======== Text extract
Your legacy is what you do every day. Your legacy is every life you’ve touched, every person whose life was either moved or not.” — Maya Angelou
While it seems like real leadership is languishing around the world, it is clearly flourishing in our small community in Northern Michigan. We even count Pete Buttigieg and Debbie Stabenow as neighbors—leaders who have left real legacies.
Last week, an equally potent but less renowned leader, Glen Chown, celebrated his 35th anniversary as Executive Director of the Grand Traverse Regional Land Conservancy (GTRLC). What a legacy. I have had the pleasure of working with Glen for the last decade and have written several posts highlighting GRTLC’s accomplishments under his leadership, e.g. building collaborative communities and leading with grace. This post will focus on the legacy Glen has built over his career based on three critical criteria: people, culture, and character; and how he has distinguished himself from leaders who may have made bigger headlines but clearly have not earned bigger halos.
For a little context, the Grand Traverse Region is a treasure chest of natural beauty, peppered with charming towns adjacent to Lake Michigan. Due to its geographic location in Northern Michigan, the area has become a jewel of the Great Lakes – which contain 20% of the world’s fresh water.
================
======== Raw records
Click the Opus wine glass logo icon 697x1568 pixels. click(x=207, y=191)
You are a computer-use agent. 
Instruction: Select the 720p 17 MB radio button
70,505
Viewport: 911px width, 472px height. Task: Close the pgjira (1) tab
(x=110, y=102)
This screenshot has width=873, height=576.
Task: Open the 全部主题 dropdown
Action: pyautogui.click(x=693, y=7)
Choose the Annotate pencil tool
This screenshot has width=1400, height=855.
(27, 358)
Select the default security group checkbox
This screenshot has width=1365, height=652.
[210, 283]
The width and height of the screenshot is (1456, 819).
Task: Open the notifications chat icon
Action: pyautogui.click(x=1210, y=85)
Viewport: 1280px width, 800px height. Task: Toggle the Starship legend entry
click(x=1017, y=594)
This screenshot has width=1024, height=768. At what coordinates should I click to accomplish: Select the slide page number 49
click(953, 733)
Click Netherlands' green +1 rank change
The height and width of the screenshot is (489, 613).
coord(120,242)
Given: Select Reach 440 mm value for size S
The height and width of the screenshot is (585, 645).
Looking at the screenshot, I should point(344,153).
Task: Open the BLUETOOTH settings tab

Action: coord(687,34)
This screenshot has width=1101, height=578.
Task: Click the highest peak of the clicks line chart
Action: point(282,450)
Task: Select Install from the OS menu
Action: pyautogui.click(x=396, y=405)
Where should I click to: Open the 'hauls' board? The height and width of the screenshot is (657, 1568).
================
### Direction A:
From the post about Glen Chown's legacy, return the stretch from "Last week, an" through "earned bigger halos.".
### Direction B:
Answer these questions using the post about Glen Chown's legacy:
(i) Which anniversary as Executive Director did Glen Chown celebrate last week?
(ii) What three criteria will the post use to judge his legacy?
(iii) What share of the world's fresh water do the Great Lakes contain?
### Direction C:
Write what comes next in the post about Glen Chown's legacy, picking up after its last sentence.

### Exercise result A:
Last week, an equally potent but less renowned leader, Glen Chown, celebrated his 35th anniversary as Executive Director of the Grand Traverse Regional Land Conservancy (GTRLC). What a legacy. I have had the pleasure of working with Glen for the last decade and have written several posts highlighting GRTLC’s accomplishments under his leadership, e.g. building collaborative communities and leading with grace. This post will focus on the legacy Glen has built over his career based on three critical criteria: people, culture, and character; and how he has distinguished himself from leaders who may have made bigger headlines but clearly have not earned bigger halos.

### Exercise result B:
(i) His 35th anniversary.
(ii) People, culture, and character.
(iii) 20%.

### Exercise result C:
As the world continues to warm, the Region’s moderate temperatures and unlimited water sources have made the whole area a climate refuge. Thus, all of the fertile land in the Region has become a prime target for developers. As a result, land stewardship has become increasingly important to the health of the region’s natural resources.
In my mind, there has never been a more critical need for local leadership to meet the moment. And yet, history is filled with the folly of self-aggrandizing leaders who have missed moments like these by being more interested in personal glory than meaningful purpose. From Pharaohs who exhausted empires to build tombs, to modern leaders who plaster their names across towers and institutional facades, the human impulse to carve oneself into the physical landscape instead of preserve the landscape itself is ancient and persistent.
Real legacy is never made of monuments and mythology, which eventually crumble, fade, or become symbols of historical warning. An authentic legacy rests on more invisible and qualitative measures. In this post, I want to contrast Glen Chown with leaders who lay claim to great legacies but who, in fact, act in ways that ensure disgrace. I want to share how Glen has exemplified all three criteria required for real leadership legacy: people, culture, and character.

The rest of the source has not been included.